Я вся затрепетала — и ничуть не удивляюсь, что он так прямо с сердцем моим заговорил, — и отвечаю:
— Оттого, что я грешная, грязная. Не говорите со мною. Вам нельзя говорить со мною. Я не стою, чтобы вы говорили.
Он смотрит в упор:
— Нет совести безгрешной, нет белоснежных душ. Нехорошо приходить в отчаяние. Грех пред самою собою — грех. Вы вон плачете. Это уже хорошо. Слезы моют молодую душу. Нет пятна, которого бы они не отмыли. Не бойтесь. Успокойтесь. Кто вы такая?
И рассказала я ему всю свою жизнь. А он слушал и грустно светил серыми глазами, и не могла я солгать, под взглядом его, хотя бы одним словом. А когда я кончила, он сказал:
— Зачем же вы так скудно живете — вся только в самое себя?
Я молчу, — так меня и тряхнуло от этого вопроса.

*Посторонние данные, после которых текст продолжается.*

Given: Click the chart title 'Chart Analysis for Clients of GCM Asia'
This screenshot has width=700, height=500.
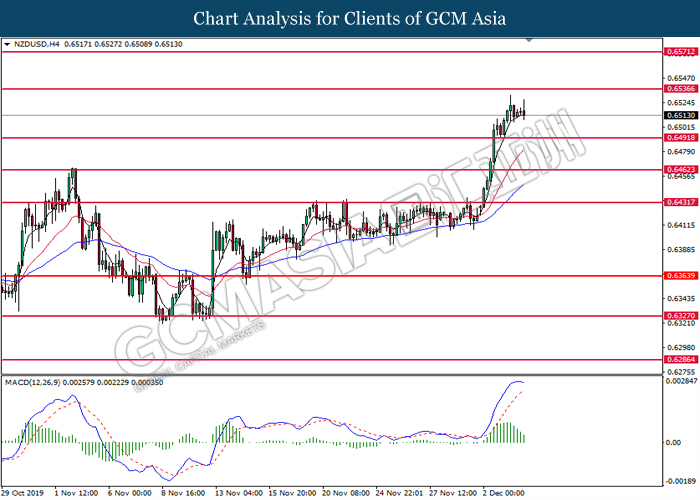Looking at the screenshot, I should click(350, 19).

— Вы посмотрите на себя, — говорит. — Ведь вы себя поставили точкою, в которой сходятся все линии мира. Вы через себя первый меридиан провели. Ведь вы только о том и думаете всегда, как бы вам было хорошо, да жилось бы во всю свою блажь, во весь произвол, да все бы вас любили, находили прекрасною, очаровательною, и через красоту и очарования все бы рабами вашими были.

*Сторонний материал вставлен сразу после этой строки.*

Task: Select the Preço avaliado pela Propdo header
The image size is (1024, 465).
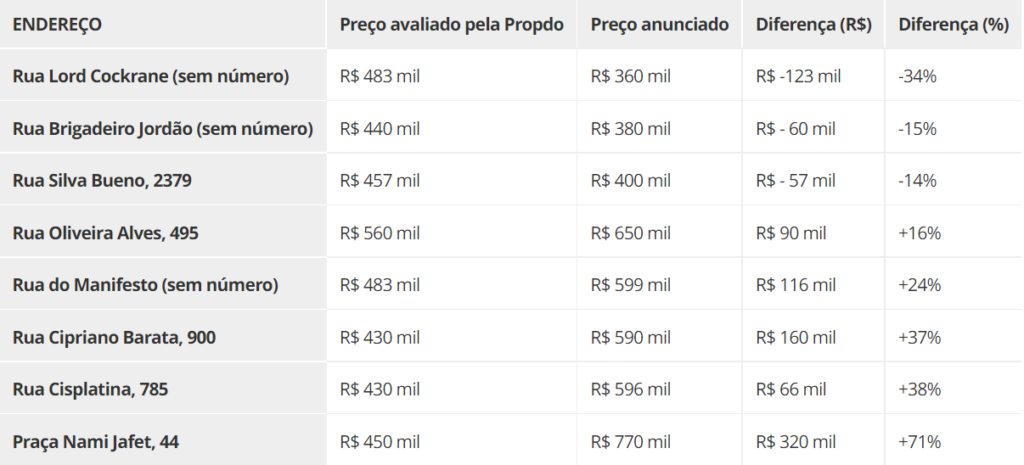Action: 451,24
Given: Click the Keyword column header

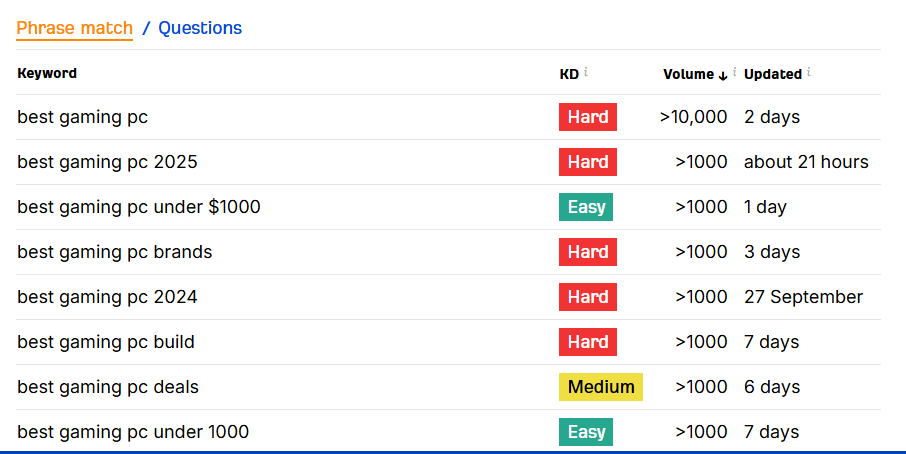Looking at the screenshot, I should (x=47, y=73).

— Я… я трудилась… — лепечу я.
— Да что же! какой труд? — возражает. — Сами сказали: без потребности в труде, через ненависть к нему. И быть не могло иначе. Не может самообожающее существо с любовью трудиться. Кто не любит людей, тому труд — проклятие.
— Научите, — молю, — научите меня: как мне жить? что делать?

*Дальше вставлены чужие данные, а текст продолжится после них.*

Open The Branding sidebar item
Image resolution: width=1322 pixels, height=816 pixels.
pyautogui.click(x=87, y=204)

— Людей любите. Прощать умейте. Собою не любуйтесь. Ни в красоте, ни в уродстве. Потому что ведь в уродстве-то самолюбование — оно тоже увлекает. Правда?
— Правда.
— Вы кажетесь мне от природы умною и доброю. Но ум ваш работает на одно: как бы вам себя на свете хорошо и занимательно, то-есть интересно, с красивым развлечением, устроить. А доброте вы роста не дали; она у вас не проверенная, бессознательная, инстинктивная. Довольно вам в позы становиться, обстановки себе сочинять. Попробуйте быть просто сами собою, дайте волю светлым позывам души своей. Вспомните; как в детстве были. До срамов этих. Ведь помните? Ну, и вернитесь к тому, чего тогда хотелось. В них, хотеньях детских, правда.
— Я на подвиг идти не могу, — говорю. Опроститься там, либо в сестры милосердия, — это геройство выше меня.
Он бровями двинул:
— Кто же в праве требовать от вас подвига?
Молчу.
— Больше скажу. Если бы вас к подвигам даже потянуло, вы себя построже проверьте сперва: достойны ли вы пойти на подвиг? Не опять ли в вас самолюбованье заговорило? Захотелось красивой роли, положения привлекательного?.. Нет ничего хуже лицемерного, обманного добра, потому что оно — добро бы только людей, — а хуже: собственную душу обманывает, прозренье внутрь себя заслоняет.